中文摘要：

ASIC1a是H+门控酸敏感离子通道之一,细胞外H+浓度增高时被激活开放,允许Na+ 和Ca2+ 流入细胞内而引起细胞膜除极化。生理状态下ASIC1a对神经突触传递的作用不清楚。有报道,在脑缺血引发的脑组织酸中毒时ASIC1a被激活,引起神经细胞内Ca2+超载直接造成细胞损伤。我们的预实验表明:(1)生理状态下ASIC1a参与调控NMDAR介导的兴奋性突触传递；(2)在脑缺血缺氧引发的组织酸中毒时ASIC1a易化NMDAR介导的神经元兴奋性损伤；(3)通过抑制ASIC1a可抑制NMDAR介导的神经元缺氧损伤。
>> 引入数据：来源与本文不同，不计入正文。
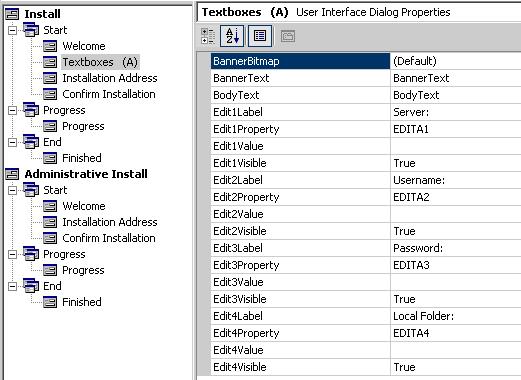
Task: Click the Edit4Visible True value cell
Action: tap(456, 367)
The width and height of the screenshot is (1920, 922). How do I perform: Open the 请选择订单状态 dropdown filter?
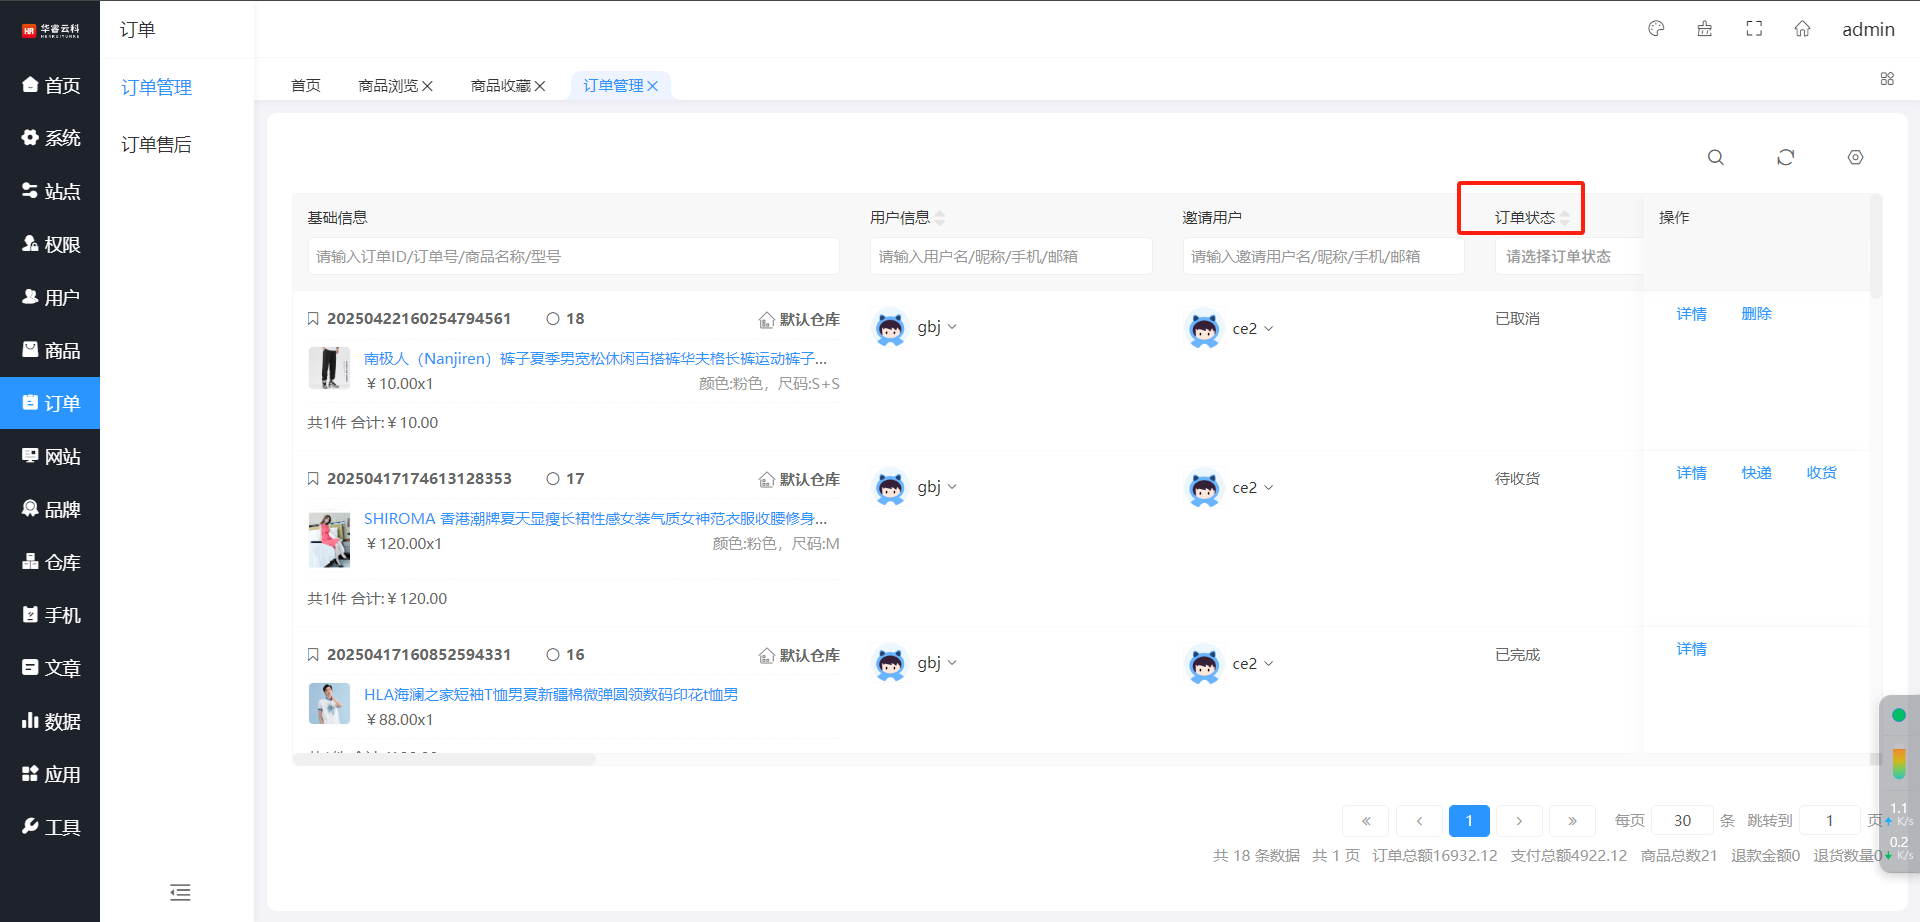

我们认为用ASIC1a抑制剂取代NMDAR抑制剂防治神经元缺血缺氧损伤是有效可行的。此方法既能保护神经元，又能避免使用NMDAR抑制剂引起的严重精神副作用。我们将设计一系列实验，进一步探明ASIC1a和NMDAR的功能关系及相互作用机理,为脑缺血的临床治疗和神经元的保护开辟新途径。

结论摘要：

脑缺血过程中，脑组织经历缺血、缺氧、ATP不足、酸中毒和神经递质大量释放。这些因素共同作用，一方面过度刺激NMDA受体致使大量Ca2+ 流入神经细胞内，另一方面又因能量不足不能将内流的Ca2+及时驱出细胞，结果大量Ca2+积聚于细胞内并激活Ca2+依赖性蛋白溶解酶，引起损伤细胞。我们用出生后10-12周小鼠鲜活脑组织切片为材料，采用全细胞电压钳记录模式将膜电位钳制在-30mV，以低Mg2+人工脑脊液灌流以便最大程度兴奋NMDA受体，电刺激CA1区锥体细胞传入纤维，药理学方法分离并记录CA1区锥体细胞膜上NMDA受体介导的兴奋性突触后电流（NMDA EPSCs）。我们发现，生理状态下（非组织酸中毒时）抑制ASIC1a 不仅可以抑制NMDA EPSCs的幅值，而且还减缓其上升和下降速率。这提示生理状态下ASIC1a活动异化NMDA通道开放。我们还用含海马的脑片以化学方法建立了氧-葡萄糖-剥夺的缺氧模型（OGD paradigm），并以全细胞电压钳模式、药理学方法分离并记录了OGD诱发的、NMDA受体介导的神经细胞膜除极化电流。以此模型检测并证明了抑制ASIC1a可以有效地减低NMDA受体介导的细胞膜致死性除极化电流，保护神经细胞免于缺氧损伤。脑缺血时过度刺激NMDA受体引起的细胞内Ca2+ 超载是神经细胞死亡的根本原因。因此，我们利用培养的海马神经细胞，在低糖和无Mg2+的条件下以NMDA刺激，以荧光染料Fluo-4作为细胞内Ca2+ 指示剂，在倒置激光共聚焦显微镜下观察细胞内Ca2+ 浓度变化。结果显示100μM的NMDA引起神经细胞内Ca2+持续升高。但使用ASIC1a 阻断剂预先孵育神经细胞后，再以NMDA刺激却不再引起神经细胞内Ca2+升高。本实验再次证明，抑制ASIC1a可以阻止NMDA受体介导的细胞内Ca2+ 超载而发挥神经保护作用。以上实验从3个层面证明通过抑制ASIC1a可以抑制NMDA受体活动而发挥神经保护作用。（1） 正常生理状态下抑制ASIC1a可以抑制NMDA EPSCs；（2）在OGD状态下抑制ASIC1a可以抑制NMDA受体介导神经细胞膜致死性除极化电流；（3）NMDA诱发的神经细胞内Ca2+ 超载可以通过抑制ASIC1a而得到减小或完全阻止。